> **ENTRIES PROVIDED**:
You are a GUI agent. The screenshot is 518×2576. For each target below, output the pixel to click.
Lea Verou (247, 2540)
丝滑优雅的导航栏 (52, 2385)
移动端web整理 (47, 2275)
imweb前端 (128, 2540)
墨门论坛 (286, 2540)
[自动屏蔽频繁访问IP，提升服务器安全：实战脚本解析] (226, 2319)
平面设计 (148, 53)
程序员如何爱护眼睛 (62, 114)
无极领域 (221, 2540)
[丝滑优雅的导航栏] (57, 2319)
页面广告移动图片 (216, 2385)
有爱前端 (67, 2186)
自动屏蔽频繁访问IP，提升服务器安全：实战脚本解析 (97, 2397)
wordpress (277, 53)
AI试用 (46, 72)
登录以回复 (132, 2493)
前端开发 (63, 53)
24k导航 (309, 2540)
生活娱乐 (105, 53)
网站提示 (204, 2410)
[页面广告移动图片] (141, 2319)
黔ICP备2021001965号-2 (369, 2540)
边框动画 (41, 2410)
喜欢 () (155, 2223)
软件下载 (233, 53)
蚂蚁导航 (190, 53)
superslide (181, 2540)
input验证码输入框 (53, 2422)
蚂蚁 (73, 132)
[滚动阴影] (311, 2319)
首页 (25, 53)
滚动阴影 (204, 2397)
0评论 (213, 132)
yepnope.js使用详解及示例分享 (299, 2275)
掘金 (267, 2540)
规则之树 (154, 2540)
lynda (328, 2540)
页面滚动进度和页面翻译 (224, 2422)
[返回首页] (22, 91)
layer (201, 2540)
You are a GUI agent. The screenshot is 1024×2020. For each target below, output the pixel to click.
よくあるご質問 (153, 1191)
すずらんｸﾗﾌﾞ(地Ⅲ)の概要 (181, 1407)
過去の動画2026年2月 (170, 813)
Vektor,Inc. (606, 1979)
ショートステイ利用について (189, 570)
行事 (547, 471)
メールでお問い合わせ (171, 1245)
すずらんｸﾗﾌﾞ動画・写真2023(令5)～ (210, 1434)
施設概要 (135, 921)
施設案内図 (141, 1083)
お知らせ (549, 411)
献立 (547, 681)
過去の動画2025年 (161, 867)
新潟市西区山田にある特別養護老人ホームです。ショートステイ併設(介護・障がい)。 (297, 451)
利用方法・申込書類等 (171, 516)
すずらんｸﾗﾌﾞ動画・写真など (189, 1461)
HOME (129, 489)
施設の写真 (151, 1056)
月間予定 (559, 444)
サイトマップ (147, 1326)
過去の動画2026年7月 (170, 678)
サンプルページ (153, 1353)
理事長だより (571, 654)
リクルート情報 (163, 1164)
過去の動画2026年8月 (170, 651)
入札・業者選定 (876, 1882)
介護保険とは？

> **WHAT YOU HAVE TO DO**: Look above for the line that contains "Vektor,Inc. (606, 1979)". Starting there, transcribe every line exactly until you have copied the line that contains "サイトマップ (147, 1326)".

> **EXERCISE RESPONSE**:
Vektor,Inc. (606, 1979)
ショートステイ利用について (189, 570)
行事 (547, 471)
メールでお問い合わせ (171, 1245)
すずらんｸﾗﾌﾞ動画・写真2023(令5)～ (210, 1434)
施設概要 (135, 921)
施設案内図 (141, 1083)
お知らせ (549, 411)
献立 (547, 681)
過去の動画2025年 (161, 867)
新潟市西区山田にある特別養護老人ホームです。ショートステイ併設(介護・障がい)。 (297, 451)
利用方法・申込書類等 (171, 516)
すずらんｸﾗﾌﾞ動画・写真など (189, 1461)
HOME (129, 489)
施設の写真 (151, 1056)
月間予定 (559, 444)
サイトマップ (147, 1326)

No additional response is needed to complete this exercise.